37Par conséquent, que ce soit parce que certaines femmes l’ont en partie cherché, ou en raison du nouveau modèle de coparentalité interdisant au beau-père d’usurper la place du père (Théry 1998), devant la démission de ce dernier et la prudente réserve du beau-père, la mère endosse le plus souvent seule la lourde charge des enfants.

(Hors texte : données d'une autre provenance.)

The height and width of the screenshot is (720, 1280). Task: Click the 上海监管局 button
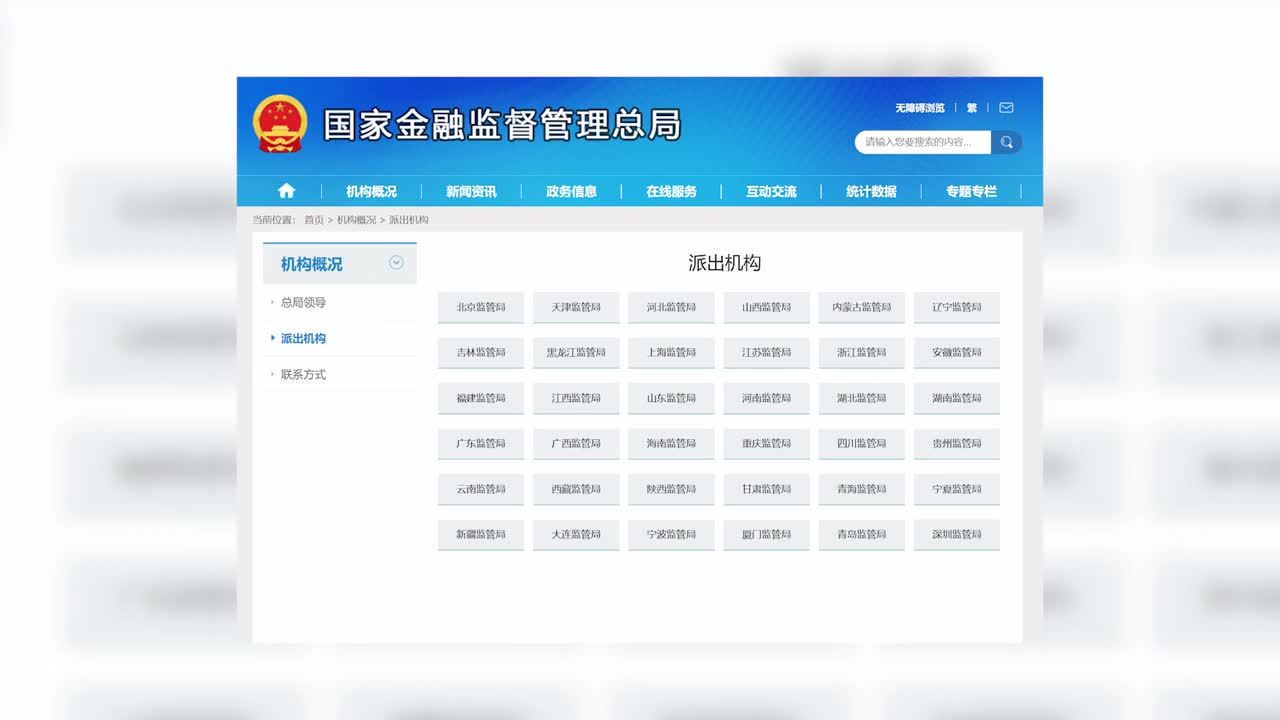(x=671, y=352)
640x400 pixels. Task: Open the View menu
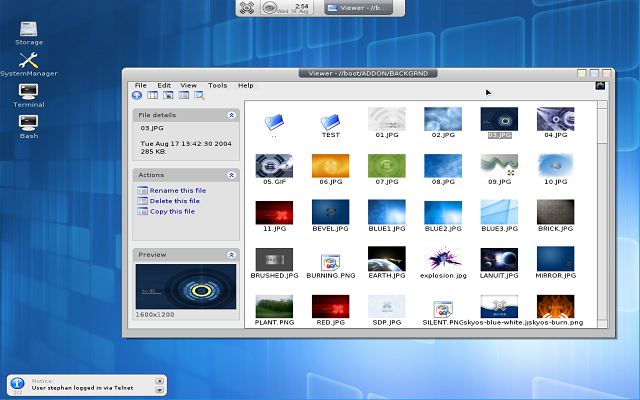click(x=188, y=85)
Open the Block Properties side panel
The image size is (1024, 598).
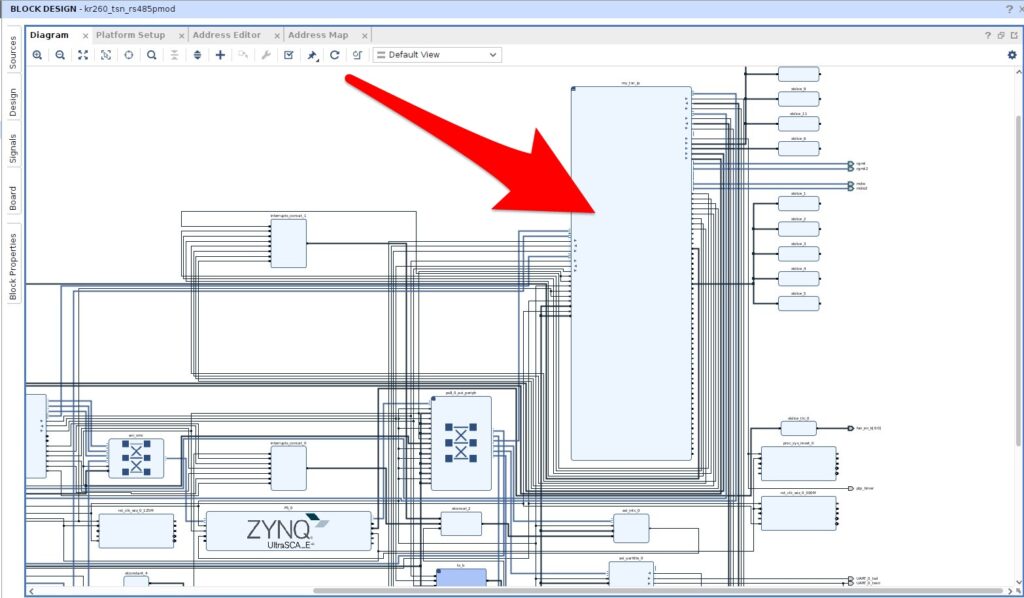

Être belle-mère ou le dévouement requis

38En 1994, en France, 8,6 % des enfants de parents séparés habitent avec leur père (Villeneuve-Gokalp 1999), qui dans la majorité des cas, vit de nouveau en couple — les hommes reforment un couple plus vite et davantage que les femmes. Ainsi, 5,3 % des enfants de parents séparés vivent régulièrement avec une belle-mère, et 3,2 % en foyer monoparental avec le père. Ce sont souvent des adolescents. Les pères, nous l’avons vu, n’ont pas l’habitude d’être seuls avec leurs enfants, sans les consignes ou les suggestions de la mère. Dans les familles recomposées par le père, le partage des tâches selon le genre apparaît tout à fait conforme à ce qu’il est dans une famille traditionnelle, et les pères qui revivent en couple ne s’occupent pas davantage des besoins quotidiens de leurs enfants. En majorité, ils s’en remettent à leur femme. Quand on analyse comment la charge de l’enfant ou de l’adolescent est assumée dans ces familles-là, on constate que le père incite la belle-mère à se substituer à la mère. On est donc en droit de se demander si la revendication des pères de se voir attribuer la résidence de leurs enfants n’aboutirait pas à ce que les belles-mères assurent l’essentiel du travail quotidien. Cela suppose qu’elles éprouvent à l’égard de leurs beaux enfants une affection assez forte pour rendre léger le dévouement traditionnellement attendu de la part des mères.

L’image d’une mère idéale

39C’est l’ensemble de la société qui assigne à la belle-mère un rôle impossible de mère idéale. La littérature enfantine a toujours eu pour fonction de transmettre aux enfants les valeurs de la société dans laquelle ils ont à s’intégrer, et elle offre un exemple emblématique des représentations et des normes sociales diffusées aujourd’hui, implicitement ou explicitement. Depuis une vingtaine d’années, les livres pour enfants prennent le contre-pied des stéréotypes des contes et de la littérature traditionnelle. Ils définissent de nouvelles normes familiales, selon lesquelles la famille recomposée est une vraie famille, préférable à la famille monoparentale. Un renversement s’est opéré dans l’image que les auteurs de livres pour enfants présentent du beau-parent [9] : celui-ci apparaît dans la littérature de jeunesse comme un parent idéal. Jadis, la marâtre était infidèle, dévoyée comme Phèdre, jalouse de sa belle-fille comme la reine de Blanche-neige, ou partiale comme la belle-mère de Cendrillon. Elle était cupide, cruelle, et hypocrite.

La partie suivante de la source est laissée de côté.